Yazılı istek 1
“Kendimize Doğru” dizisini anlatan yazıda "STV’nin kültür kanalı" ifadesinden "adamının çerçevesini yansıtır." ifadesine kadar olan bölümü hiç değiştirmeden yazıya geçir.
Yazılı istek 2
Fethullah Hoca ve “Kendimize Doğru” dizisi üzerine olan yazıyı kaldığı yerden devam ettir.

Belge metni
§ §

Fatih Uğurlu

Fatih Uğurlu

Fethullah Hoca’nın bu diziden haberi var mı?

Fethullah Hoca’nın bu diziden haberi var mı?

STV’nin kültür kanalı Mehtap TV’de sık sık Fethullah Hoca’nın vaaz kasetleri yayınlanır.

Bu kasetler normal bir cami imamının vaazları değil, felsefi derinlikleri olan, dünyayı geniş bir perspektiften gören, yorumlayan, bir dünya görüşü sunan ilim adamının çerçevesini yansıtır.

Sık sık dinlediğim bu sohbetlerin birinde yine Fethullah Hoca konuşuyor ve dünyayı kucaklayan muhiblerine yol haritası çiziyor.

“İnsanlara kendi fikriyatımızı, dünya görüşümüzü nasıl sunmalıyız?” konusu masaya yatırılmış ve Hoca gayet dikkatlice gönüldaşlarımıza bu yolun inceliklerini anlatıyor.

Fethullah Hoca, “Onlara ruhumuzun güzelliklerini aktarırken neler yapmalıyız?” diyor ve gerekirse bir miktar şaklabanlıkların bile yapılabileceğinin altını çiziyor. Bu kelimeyi de özellikle kullanınıyor.

Adeta “Haram olmayan her yol mübah” demeye getiriyor. İnsanları kazanabilmek için turistik gezilere varıncaya kadar işaretleri veriyor. Burada Hoca’nın çizdiği yol haritasına kimsenin itirazı olamaz, haram olmayan her yola eyvallah...

Şimdi dönüyoruz aynı yayın grubunun bir üyesi olan STV’de Ramazan’da yayınlanmaya başlayan bir diziye. Adı “Kendimize Doğru”.

Senaryosunu kim yazmışsa, cast seçimini kim yapmışsa ve yönetmeni kimse tek kelime ile alkışlamak lazım diyorum.

Çok başarılı bir dizi olmuş. Sonuna kadar televizyonun başına mıhlanıyorsunuz.

Gelin görün ki dizi sizi bir yerde zıpkın yemiş balığa çeviriyor. Efendim diziye bir girizgah yapalım isterseniz ki, konu daha iyi anlaşılsın. Küçük bir kasaba. Buraya genç bir imam gelir. Badem bıyıklı, modern giyimli ve tahmin edeceğiniz gibi hizmet aşkı ile oraya gelen Fethullah Hoca’nın ışık evlerinde yetişmiş genç bir imamdır.

Orada bir mescit açmak ister. Kasabanın içinde askeri bir garnizon vardır. Oranın komutanı da dizide idealize edilmiş Müslüman, inançlara saygılı bir komutandır, yani Batı Çalışma Grubu mensubu değildir. O komutan nizamiyenin hemen girişindeki büyükçe bir odayı mescit yapılmak üzere bu Fethullahçı genç imama verir.

§ §

Satırlar

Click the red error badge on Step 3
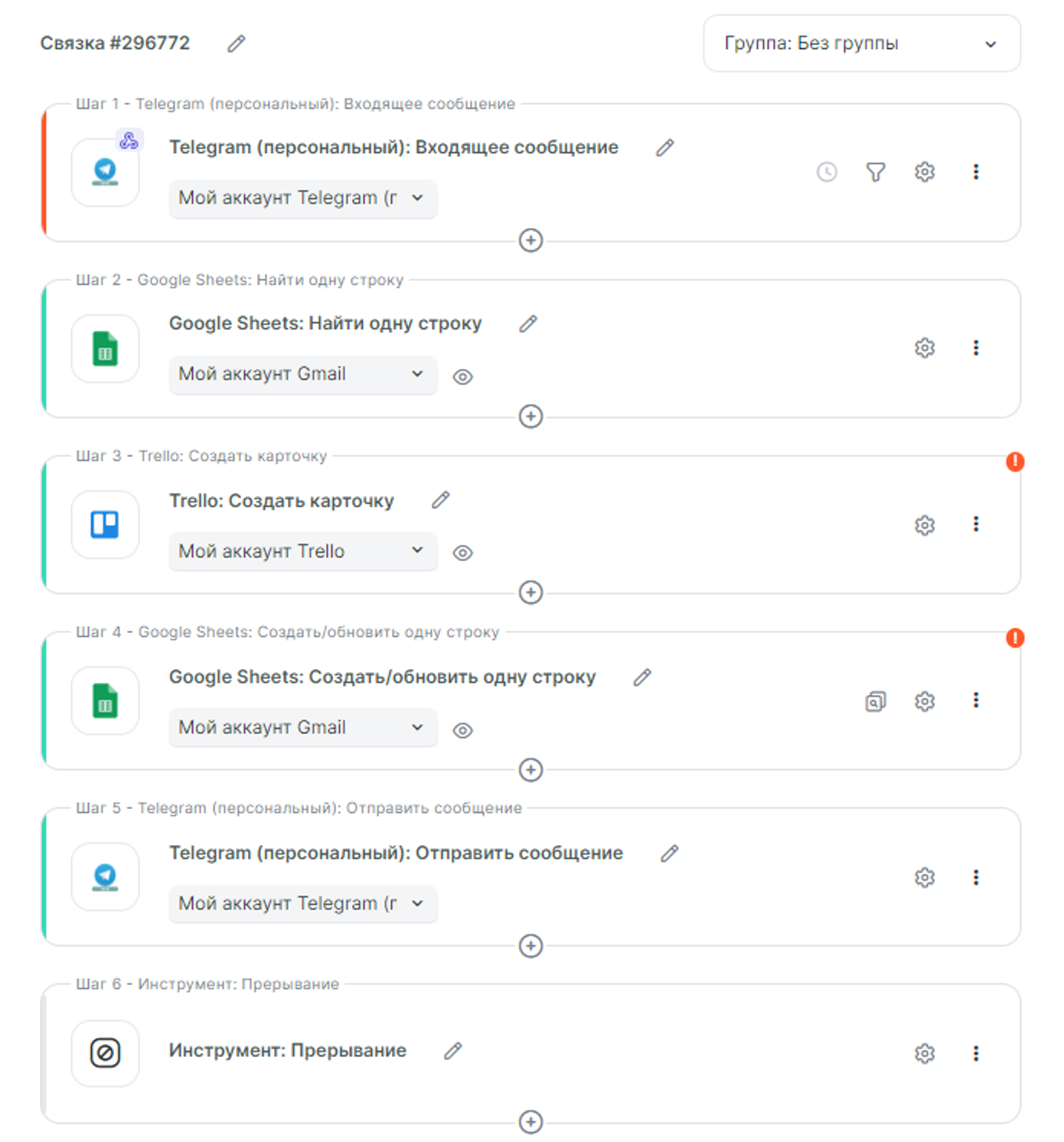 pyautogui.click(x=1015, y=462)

§ §

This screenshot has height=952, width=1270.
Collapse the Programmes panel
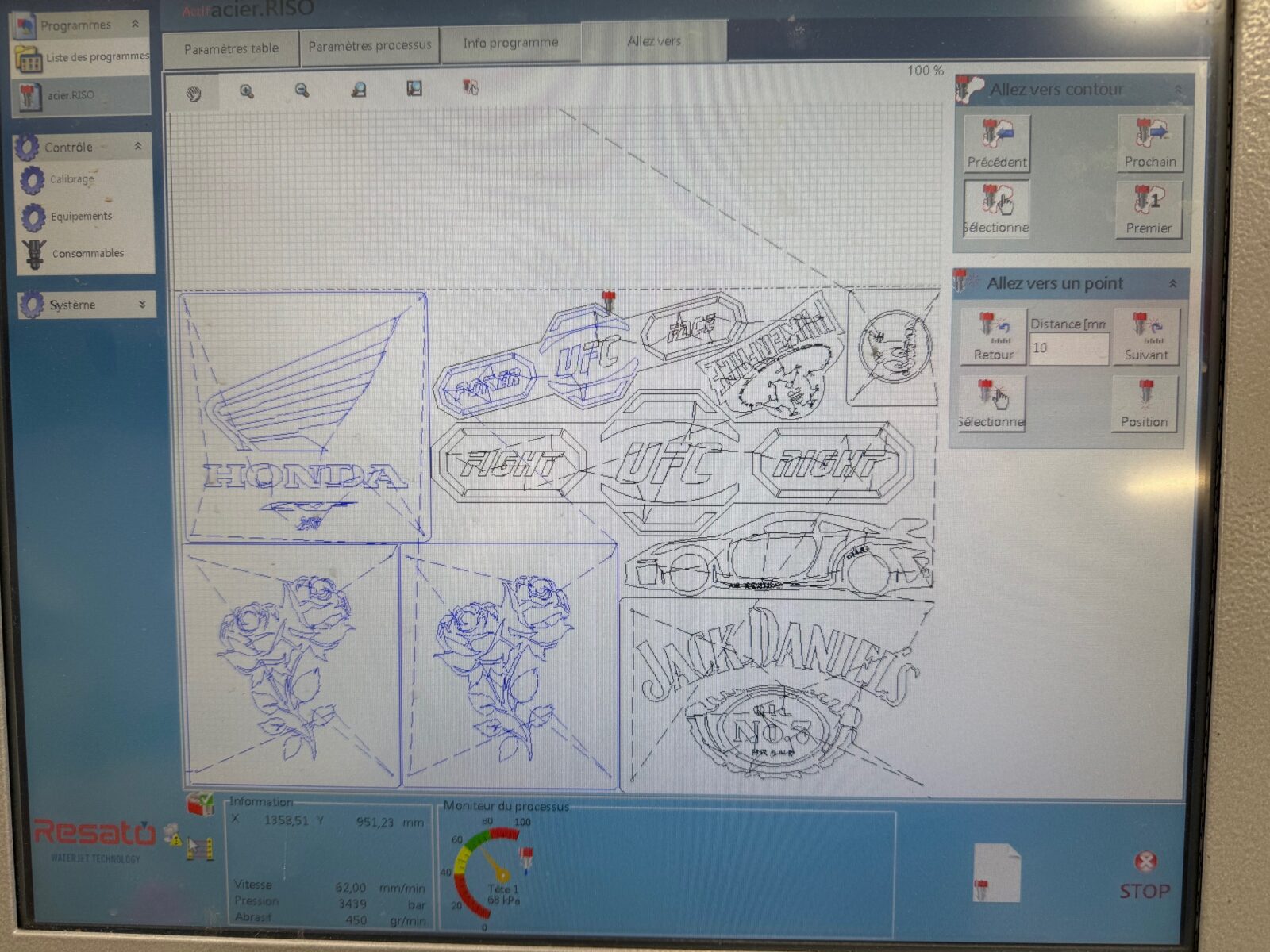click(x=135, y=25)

§ §

Yazılı yanıt 1
STV’nin kültür kanalı Mehtap TV’de sık sık Fethullah Hoca’nın vaaz kasetleri yayınlanır.

Bu kasetler normal bir cami imamının vaazları değil, felsefi derinlikleri olan, dünyayı geniş bir perspektiften gören, yorumlayan, bir dünya görüşü sunan ilim adamının çerçevesini yansıtır.

Yazılı yanıt 2
Genç imam, halkın yardımı ile orayı tefriş eder ve mescidi açar. Kasabada tam bir Türkiye mozaiği vardır. Bayanların açığı, kapalısı, devrimciler ve Fatih Çarşamba, Adıyamancılar ya da Süleymancılara benzeyen daha önce imamlık da yapmış ve orada bir cemati olan, çevresi olan, bunu da o cemaatlere göre belli olan giysilerle tasvir edilen bir kasaba ile karşı karşıya olduğunuzu görmektesinizdir.

Fethullahçı genç ve modern imamın aksine sakallı ve biraz da yobazca bir çerçeve içinde sunulmaktadırlar. Ayrıca bu genç imama çeşitli iftiralar yapmaktan da geri kalmamaktadırlar.

Bu arada imama, kasabanın başörtülü ve pantolonlu genç doktoru ile ilgili çirkin bir dedikodu çıkarır bu sakallı ve korkunç Müslümanlar. Diyanet müfettiş gönderir, o da hain bakışlı, Fethullahçı imama düşmanlık besleyen ve onu suçlu çıkarmak için çabalayan bir prototiptir.

Burada Diyanet de hedef tahtasındadır. Gariptir dizinin ilk bölümlerinde mescitte kadın-erkek sanki karışık bir halde namaz kılarlarken, gelen tepkiden olsa gerek, son günlerde iki cinsin arasına kara bir çarşaf gerilmiştir. Sanki o koyu çarşaf da bir protestonun ekrana yansımış hali gibidir.

Genç imama o kadar iftiralar yapılır, fakat o bir melek gibi, hiç mi hiç kızmaz ve bütün kuyusunu kazanları affeder. Hatta o çember sakallı dindar görünümlü adamları bile. Bu arada genç imamı kötülemek için söylenen sözde ilginçtir:

- Bu imam camiye demokrasiyi getirmek istiyor!

Sayın Hocam, iyi işler yapıyorsunuz, ama bunları yaparken etrafı kırıp dökmek niye? O dizideki kötü imam tiplerini İslam karşıtı devrimci kimseleri dengelesin diye mi koydular acaba?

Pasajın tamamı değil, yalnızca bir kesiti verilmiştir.